README.Rmd

---
title: ""
output: github_document
---

```{r setup, include=FALSE}
knitr::opts_chunk$set(echo = TRUE, comment = "", engine.opts = list(bash = "-l"))
```

# HLApers

## License

HLApers integrates software such as kallisto, Salmon and STAR. Before using it, please read the license notices [here](https://github.com/genevol-usp/HLApers/blob/Latest/license.txt)

## Getting started

### Install required software

##### 1. HLApers

```
git clone https://github.com/genevol-usp/HLApers.git
```

##### 2. R v3.4+

##### 3. In R, install the following packages 

- from Bioconductor:

```
if (!requireNamespace("BiocManager", quietly = TRUE))
    install.packages("BiocManager")

BiocManager::install("Biostrings")
```

- from GitHub:

```
if (!requireNamespace("devtools", quietly = TRUE))
    install.packages("devtools")

devtools::install_github("genevol-usp/hlaseqlib")
``` 

##### 4. For STAR-Salmon-based pipeline, install:

- STAR v2.5.3a+

- Salmon v0.8.2+

- samtools 1.3+

- seqtk


##### 5. For kallisto-based pipeline, install:

- kallisto


### Download data:


##### 1. IMGT database

```
git clone https://github.com/ANHIG/IMGTHLA.git
```

##### 2. Gencode:

- transcripts fasta (e.g., Gencode v37 fasta)

- corresponding annotations GTF (e.g., Gencode v37 GTF)


## HLApers usage

Link the hlapers executable in your execution path, or change to the HLApers directory and execute the program with `./hlapers`.


### Getting help

HLApers is composed of the following modes:

```{bash}
hlapers --help
```


### 1. Building a transcriptome supplemented with HLA sequences

The first step is to use `hlapers prepare-ref` to build an index composed of
Gencode transcripts, where we replace the HLA transcripts with IMGT HLA allele
sequences.

```{bash}
hlapers prepare-ref --help
```

Example:

```
hlapers prepare-ref -t gencode.v37.transcripts.fa.gz -a gencode.v37.annotation.gtf.gz -i IMGTHLA -o hladb
```

### 2. Creating an index for read alignment

```{bash}
hlapers index --help
```

Example:

```
hlapers index -t hladb/transcripts_MHC_HLAsupp.fa -p 4 -o index
```

### 3. HLA genotyping

Given a BAM file from a previous alignment to the genome, we first need to extract the reads mapped to the MHC region and those which are unmapped.

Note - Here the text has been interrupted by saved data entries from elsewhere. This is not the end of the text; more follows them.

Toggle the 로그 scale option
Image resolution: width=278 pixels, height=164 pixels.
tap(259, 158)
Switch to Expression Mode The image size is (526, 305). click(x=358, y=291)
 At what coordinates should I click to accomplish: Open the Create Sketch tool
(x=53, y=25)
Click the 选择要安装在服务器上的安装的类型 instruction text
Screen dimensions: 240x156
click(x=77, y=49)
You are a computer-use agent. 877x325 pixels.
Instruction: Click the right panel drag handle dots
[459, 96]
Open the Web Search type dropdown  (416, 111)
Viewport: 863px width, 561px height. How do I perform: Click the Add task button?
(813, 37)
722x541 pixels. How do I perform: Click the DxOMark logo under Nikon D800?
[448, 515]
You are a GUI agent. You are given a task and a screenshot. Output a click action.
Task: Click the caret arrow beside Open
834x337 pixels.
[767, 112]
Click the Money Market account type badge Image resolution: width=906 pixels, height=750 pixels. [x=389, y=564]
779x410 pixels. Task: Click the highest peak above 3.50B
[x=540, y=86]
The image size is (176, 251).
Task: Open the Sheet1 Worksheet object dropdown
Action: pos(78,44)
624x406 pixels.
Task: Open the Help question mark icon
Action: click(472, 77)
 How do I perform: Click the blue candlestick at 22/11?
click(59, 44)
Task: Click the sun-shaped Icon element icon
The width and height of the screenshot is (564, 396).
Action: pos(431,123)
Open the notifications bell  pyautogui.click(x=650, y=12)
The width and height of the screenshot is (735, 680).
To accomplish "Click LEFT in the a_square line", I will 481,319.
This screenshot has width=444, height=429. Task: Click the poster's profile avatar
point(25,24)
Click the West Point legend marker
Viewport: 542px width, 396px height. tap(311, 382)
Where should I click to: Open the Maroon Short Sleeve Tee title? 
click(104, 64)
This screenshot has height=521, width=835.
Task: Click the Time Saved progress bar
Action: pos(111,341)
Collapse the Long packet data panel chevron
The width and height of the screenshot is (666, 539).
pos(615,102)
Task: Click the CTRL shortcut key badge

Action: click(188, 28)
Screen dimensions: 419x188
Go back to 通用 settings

For this, we can use the `bam2fq` utility.

```{bash}
hlapers bam2fq --help
```

Example:

```
hlapers bam2fq -b HG00096.bam -m ./hladb/mhc_coords.txt -o HG00096
```

Then we run the genotyping module.

```{bash}
hlapers genotype --help
```

Example:

```
hlapers genotype -i index/STARMHC -t ./hladb/transcripts_MHC_HLAsupp.fa -1 HG00096_mhc_1.fq -2 HG00096_mhc_2.fq -p 8 -o results/HG00096
```


### 4. Quantify HLA expression

In order to quantify expression, we use the `quant` module. If the original fastq files are available, we can proceed directly to the quantification step. If only a BAM file of a previous alignment to the genome is available, we first need to convert the BAM to fastq using the `bam2fq` utility.

Example:

```
hlapers bam2fq -b HG00096.bam -o HG00096
```

Proceed to the quantification step.


```{bash}
hlapers quant --help
```

Example:

```
hlapers quant -t ./hladb -g ./results/HG00096_genotypes.tsv -1 HG00096_1.fq.gz -2 HG00096_2.fq.gz -o ./results/HG00096 -p 8
```